The merger is a logical one because Wyoming and Montana are in the same geographic and USGS administrative regions and deal with similar issues, including several cross-border activities in such areas as the Tongue and Powder River watersheds and the Yellowstone River Compact.

Current Montana Water Science Center Director John Kilpatrick will lead the new two-state center after the merger in October. The new center, which will be headquartered in Helena, Mont., will have 82 employees in seven locations and a budget of more than $11 million.
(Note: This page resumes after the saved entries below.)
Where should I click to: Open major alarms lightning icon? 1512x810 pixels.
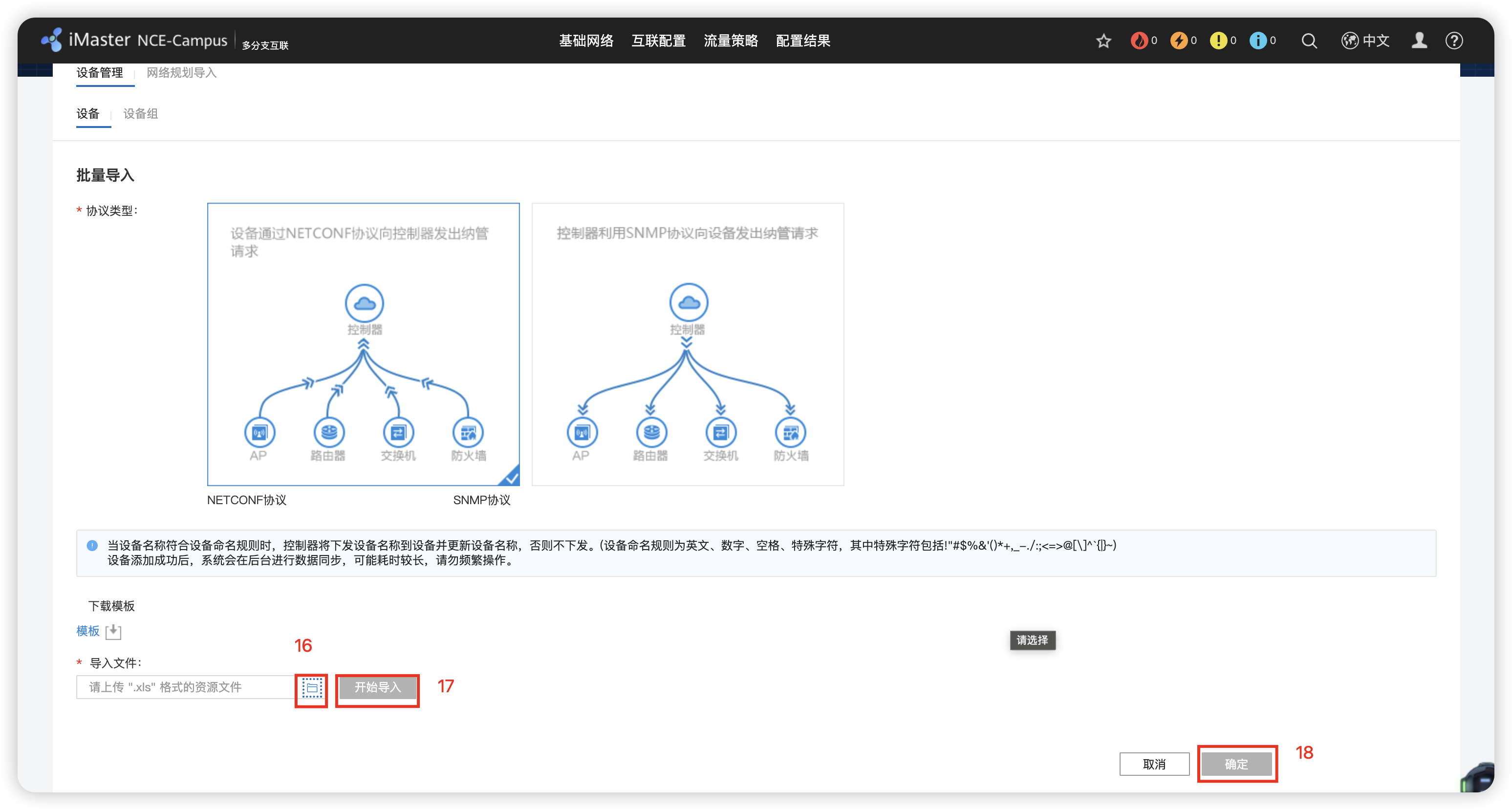1178,41
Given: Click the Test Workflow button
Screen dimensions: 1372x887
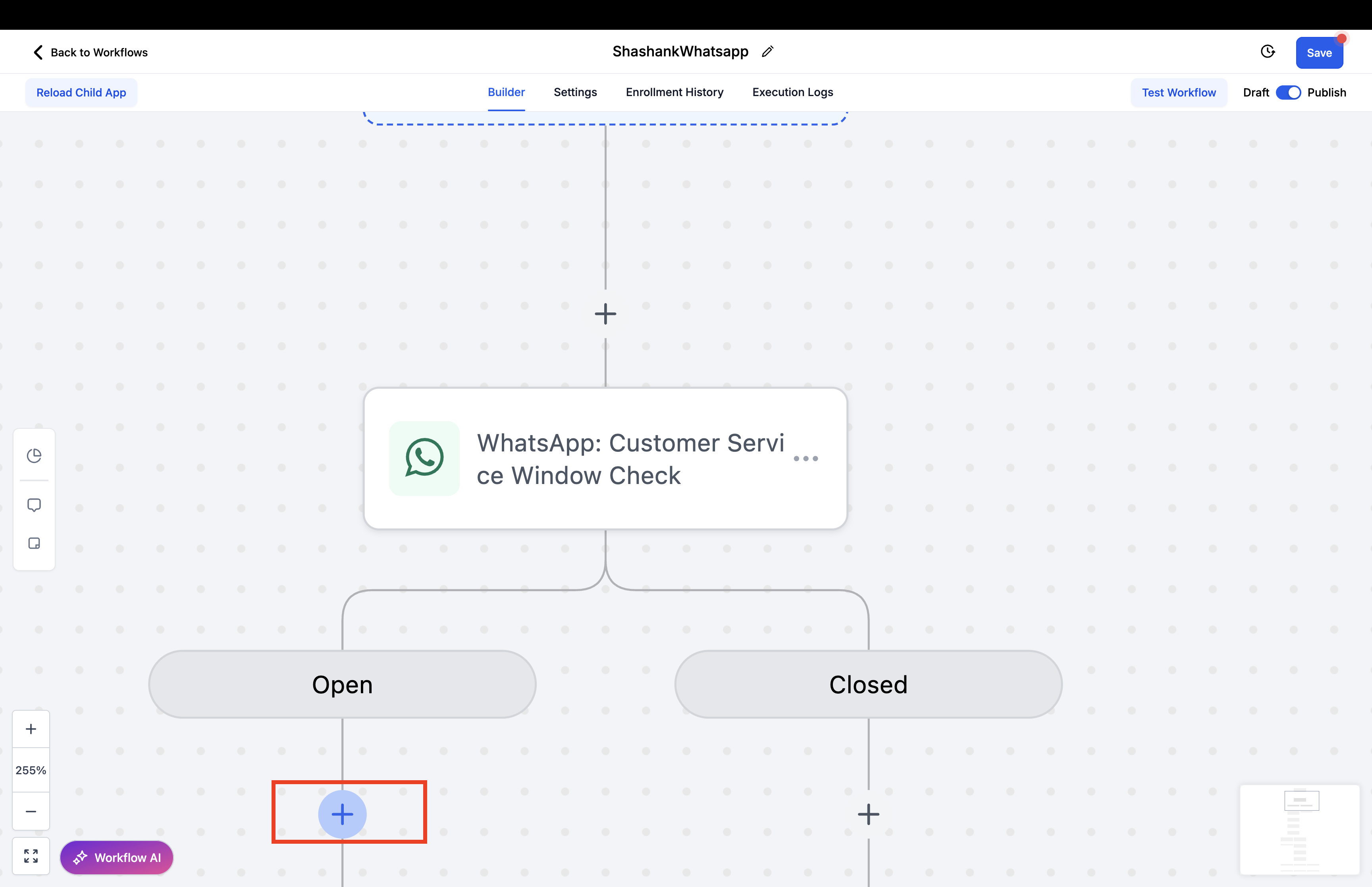Looking at the screenshot, I should point(1179,93).
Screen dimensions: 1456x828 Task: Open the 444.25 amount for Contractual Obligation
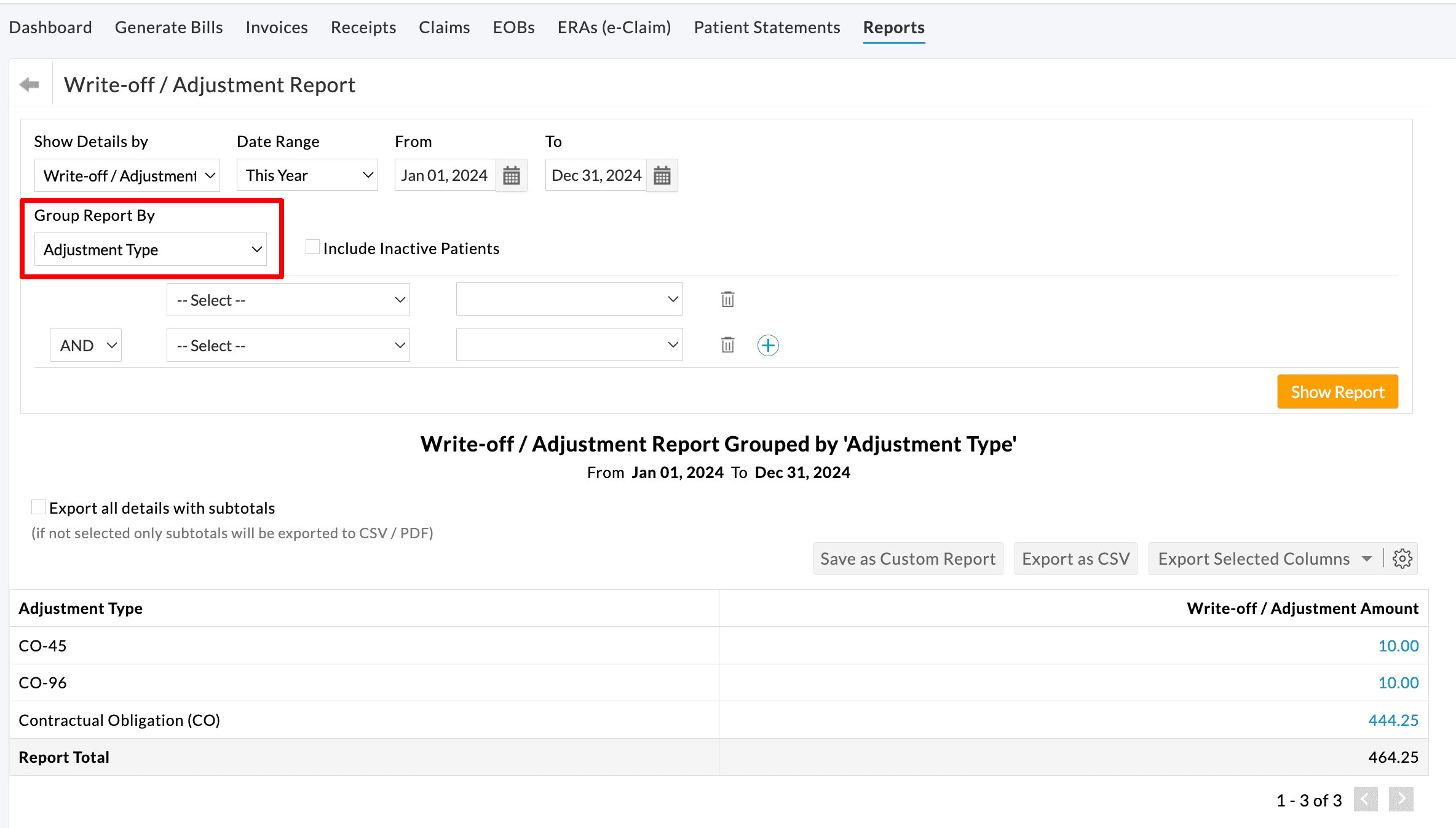click(x=1393, y=720)
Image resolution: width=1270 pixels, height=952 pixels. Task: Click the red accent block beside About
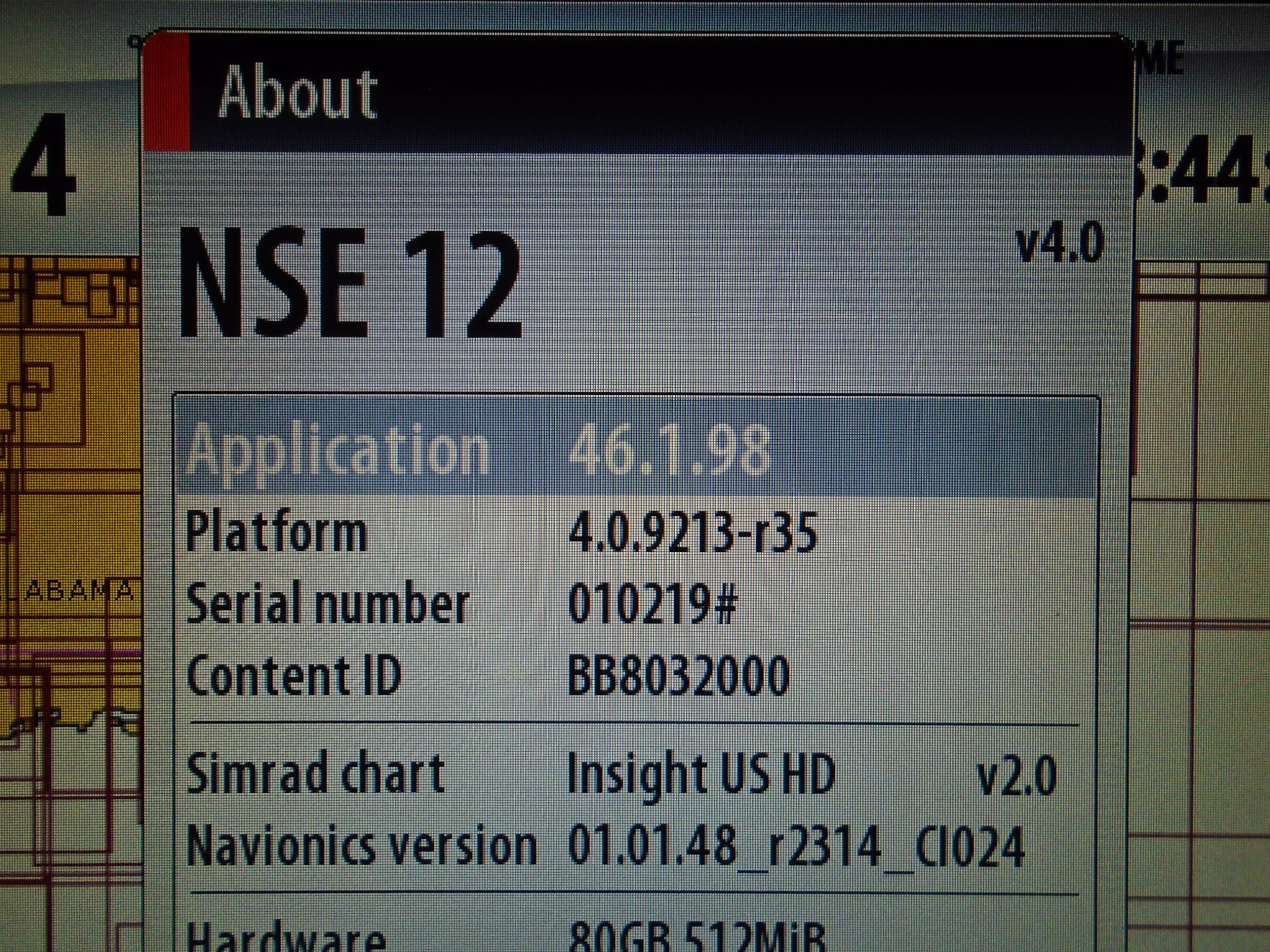point(168,92)
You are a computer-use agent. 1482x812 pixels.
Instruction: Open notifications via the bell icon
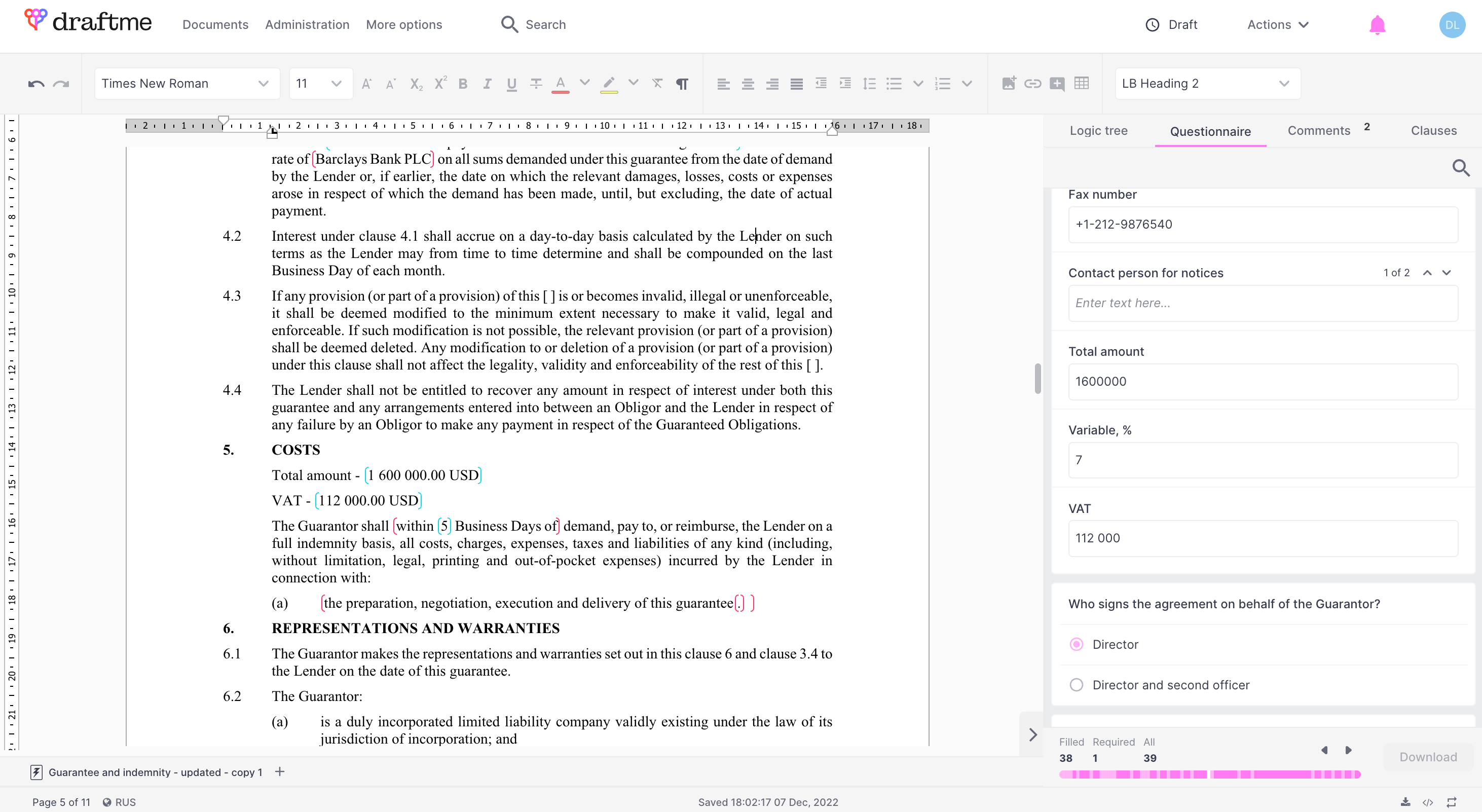1377,25
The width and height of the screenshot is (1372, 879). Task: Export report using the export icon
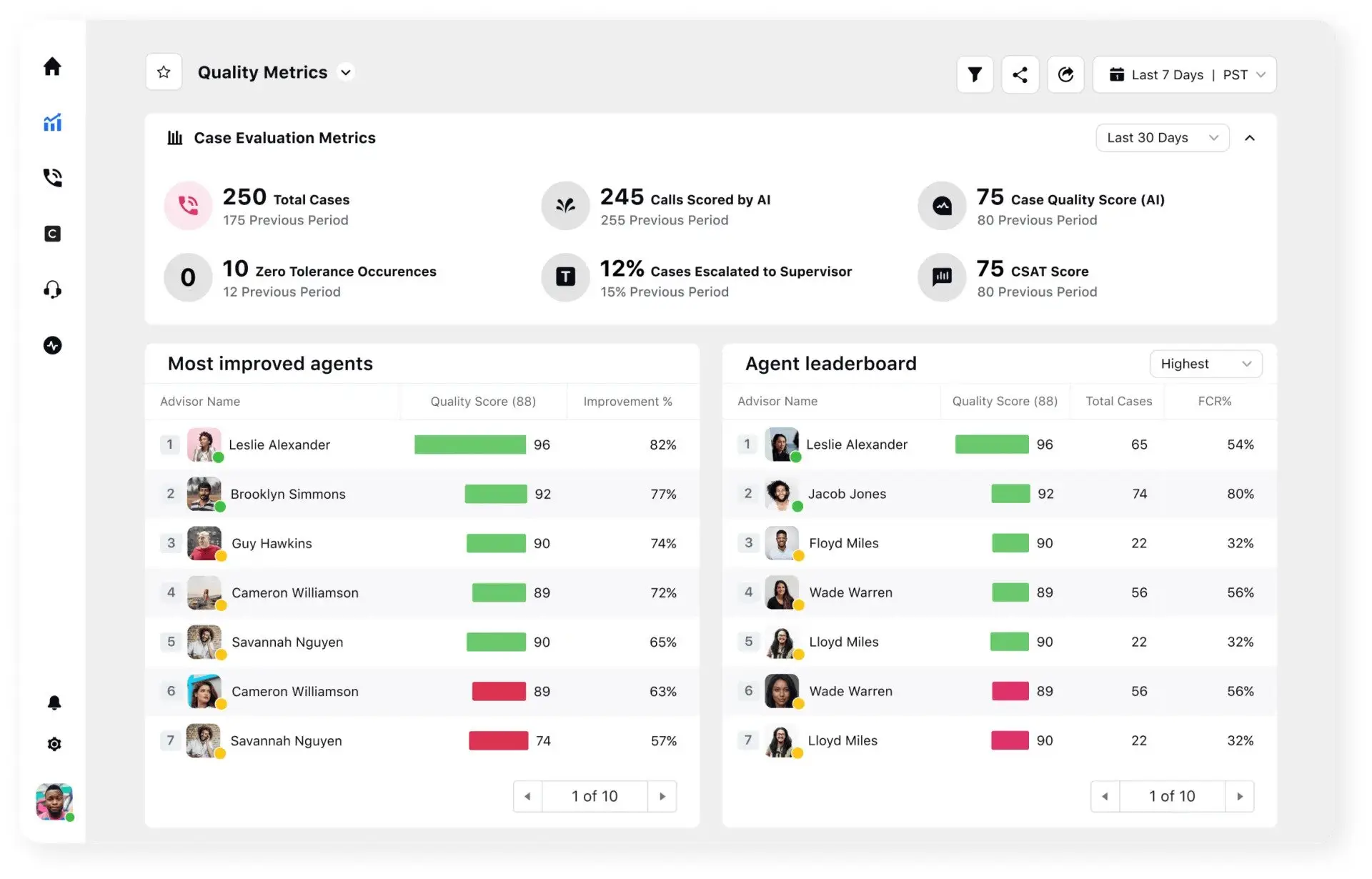(x=1065, y=74)
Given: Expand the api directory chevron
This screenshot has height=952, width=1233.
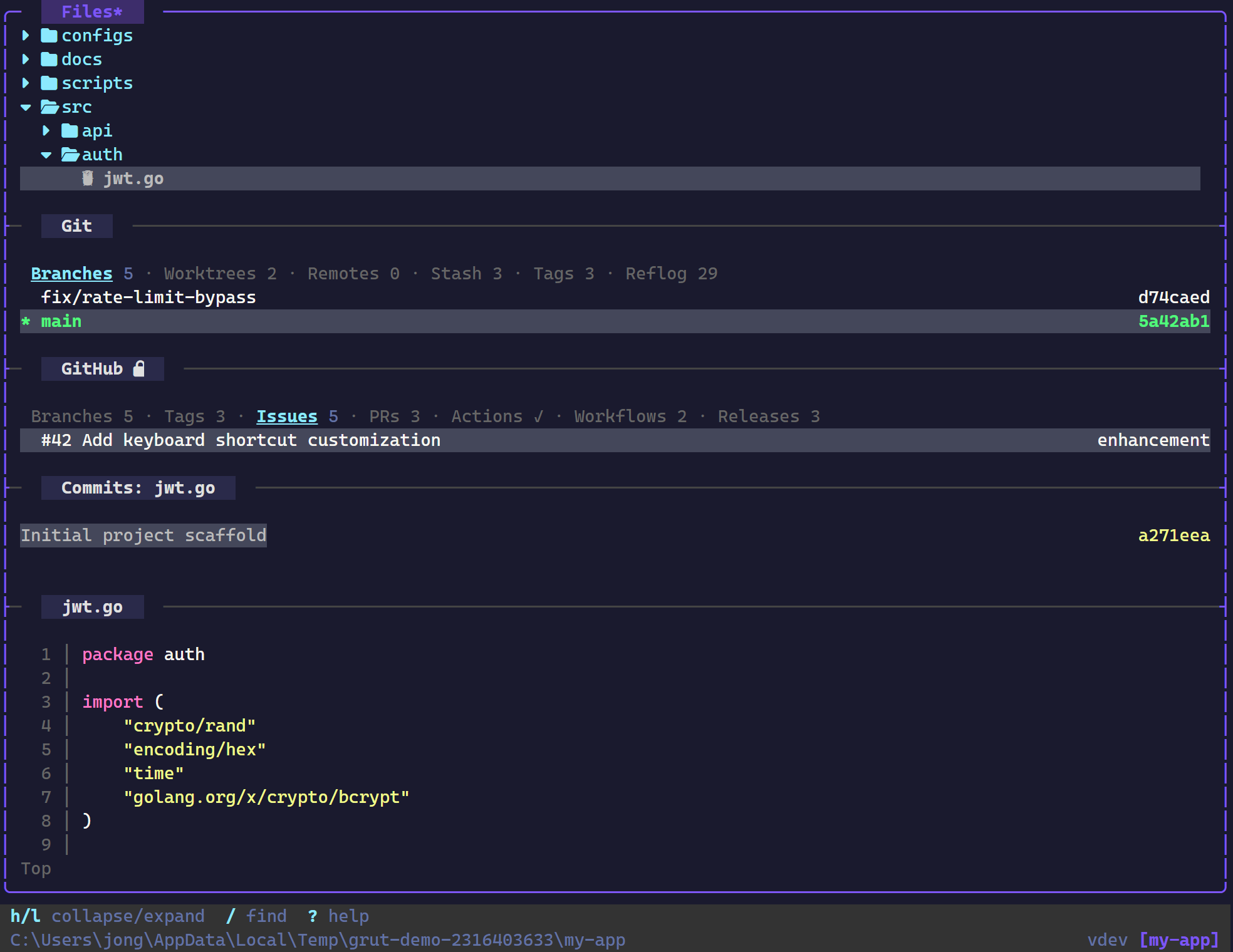Looking at the screenshot, I should click(x=46, y=131).
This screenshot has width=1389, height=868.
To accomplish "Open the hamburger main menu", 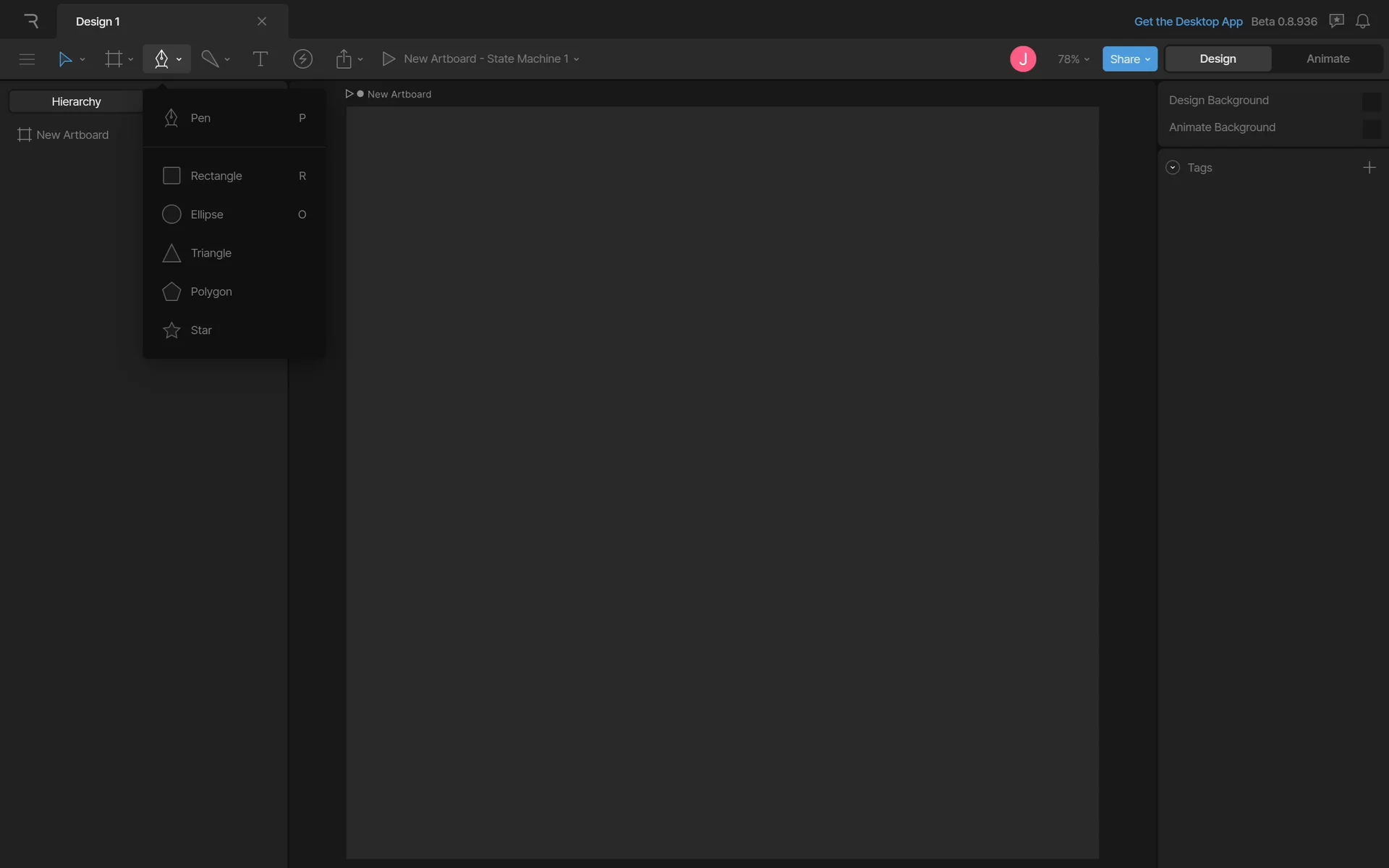I will pyautogui.click(x=27, y=59).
Over the next few months Kilpatrick will lead the team charged with planning the details of the new center’s implementation in consultation with cooperating agencies in both states.

According to Suzette Kimball, Acting Director of the USGS, "The merger of the WY and MT water science centers will result in savings in support costs related to management and administration, improved efficiency and flexibility in data collection operations, and better science through improved access to technical expertise and state-of-the-art scientific equipment."

No offices will be closed in the reorganization and no jobs will be lost.  However, substantial cost and staffing efficiencies will be realized because some vacancies in the two existing organizations will not need to be filled under the new plan. The employees of the new center are likely to work on programs throughout the two-state area, regardless of where they are stationed. Many mergers of smaller USGS water science centers have been implemented in recent years.

The merger will also benefit USGS state and local cooperators, who may experience a cost savings and be introduced to additional USGS contacts and a broader range of USGS science activities in the long run.